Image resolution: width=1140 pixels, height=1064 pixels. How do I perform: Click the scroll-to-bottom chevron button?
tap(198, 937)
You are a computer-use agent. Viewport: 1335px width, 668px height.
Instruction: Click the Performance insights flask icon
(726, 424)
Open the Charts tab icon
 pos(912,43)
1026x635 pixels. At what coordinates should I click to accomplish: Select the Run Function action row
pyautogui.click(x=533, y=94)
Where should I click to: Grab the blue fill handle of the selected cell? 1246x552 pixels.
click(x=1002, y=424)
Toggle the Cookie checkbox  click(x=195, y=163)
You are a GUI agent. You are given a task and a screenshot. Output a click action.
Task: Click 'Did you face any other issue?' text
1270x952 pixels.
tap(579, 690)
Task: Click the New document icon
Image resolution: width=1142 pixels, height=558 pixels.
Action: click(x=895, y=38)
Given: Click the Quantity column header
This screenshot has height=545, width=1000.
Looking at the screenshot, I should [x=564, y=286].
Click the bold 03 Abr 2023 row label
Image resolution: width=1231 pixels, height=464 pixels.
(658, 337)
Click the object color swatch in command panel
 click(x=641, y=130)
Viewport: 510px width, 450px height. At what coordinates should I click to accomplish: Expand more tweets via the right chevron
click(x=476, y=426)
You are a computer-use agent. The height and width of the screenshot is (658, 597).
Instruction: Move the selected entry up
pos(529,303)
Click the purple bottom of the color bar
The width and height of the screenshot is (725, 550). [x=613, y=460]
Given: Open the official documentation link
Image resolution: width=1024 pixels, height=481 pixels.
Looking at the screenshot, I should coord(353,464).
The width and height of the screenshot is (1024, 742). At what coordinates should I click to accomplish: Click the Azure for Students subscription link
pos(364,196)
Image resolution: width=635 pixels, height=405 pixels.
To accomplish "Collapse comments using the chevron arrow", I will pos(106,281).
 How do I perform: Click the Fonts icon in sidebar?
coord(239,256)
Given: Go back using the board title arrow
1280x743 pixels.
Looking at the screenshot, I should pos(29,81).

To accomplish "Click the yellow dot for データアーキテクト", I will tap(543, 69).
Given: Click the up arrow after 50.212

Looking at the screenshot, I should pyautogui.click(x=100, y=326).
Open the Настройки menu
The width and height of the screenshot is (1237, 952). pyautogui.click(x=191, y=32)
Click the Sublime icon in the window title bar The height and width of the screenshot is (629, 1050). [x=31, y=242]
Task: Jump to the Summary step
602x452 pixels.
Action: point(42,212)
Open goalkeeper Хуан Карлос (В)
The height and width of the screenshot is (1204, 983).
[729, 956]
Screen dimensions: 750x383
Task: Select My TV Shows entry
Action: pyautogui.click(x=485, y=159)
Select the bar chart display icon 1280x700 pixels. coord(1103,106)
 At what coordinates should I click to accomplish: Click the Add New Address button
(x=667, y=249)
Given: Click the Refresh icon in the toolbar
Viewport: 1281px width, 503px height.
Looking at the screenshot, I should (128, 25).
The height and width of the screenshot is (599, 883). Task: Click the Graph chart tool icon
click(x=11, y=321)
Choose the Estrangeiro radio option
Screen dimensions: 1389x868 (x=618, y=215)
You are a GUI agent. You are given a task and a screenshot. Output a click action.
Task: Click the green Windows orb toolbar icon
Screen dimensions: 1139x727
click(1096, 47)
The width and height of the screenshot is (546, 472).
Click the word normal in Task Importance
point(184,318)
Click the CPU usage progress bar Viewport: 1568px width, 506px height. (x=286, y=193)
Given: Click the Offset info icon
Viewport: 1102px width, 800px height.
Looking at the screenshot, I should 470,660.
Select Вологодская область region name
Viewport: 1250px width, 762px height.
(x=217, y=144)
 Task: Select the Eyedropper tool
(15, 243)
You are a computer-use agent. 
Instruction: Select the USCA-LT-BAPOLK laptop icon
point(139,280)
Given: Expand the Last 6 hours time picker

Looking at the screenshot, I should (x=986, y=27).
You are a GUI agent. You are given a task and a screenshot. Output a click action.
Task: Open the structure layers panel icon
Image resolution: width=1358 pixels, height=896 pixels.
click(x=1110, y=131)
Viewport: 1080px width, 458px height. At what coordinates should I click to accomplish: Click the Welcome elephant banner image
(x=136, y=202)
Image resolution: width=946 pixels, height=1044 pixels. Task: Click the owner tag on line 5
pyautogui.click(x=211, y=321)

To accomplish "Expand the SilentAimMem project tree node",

————

▸ **PROMPT**
Please repeat the lines of the data above exactly, beginning at the line that contains "Image resolution: width=635" and stopping after the line that contains "will tap(543, 69).".

▸ **TASK SOLUTION**
Image resolution: width=635 pixels, height=405 pixels.
To accomplish "Collapse comments using the chevron arrow", I will pos(106,281).
 How do I perform: Click the Fonts icon in sidebar?
coord(239,256)
Given: Go back using the board title arrow
1280x743 pixels.
Looking at the screenshot, I should pos(29,81).

To accomplish "Click the yellow dot for データアーキテクト", I will tap(543, 69).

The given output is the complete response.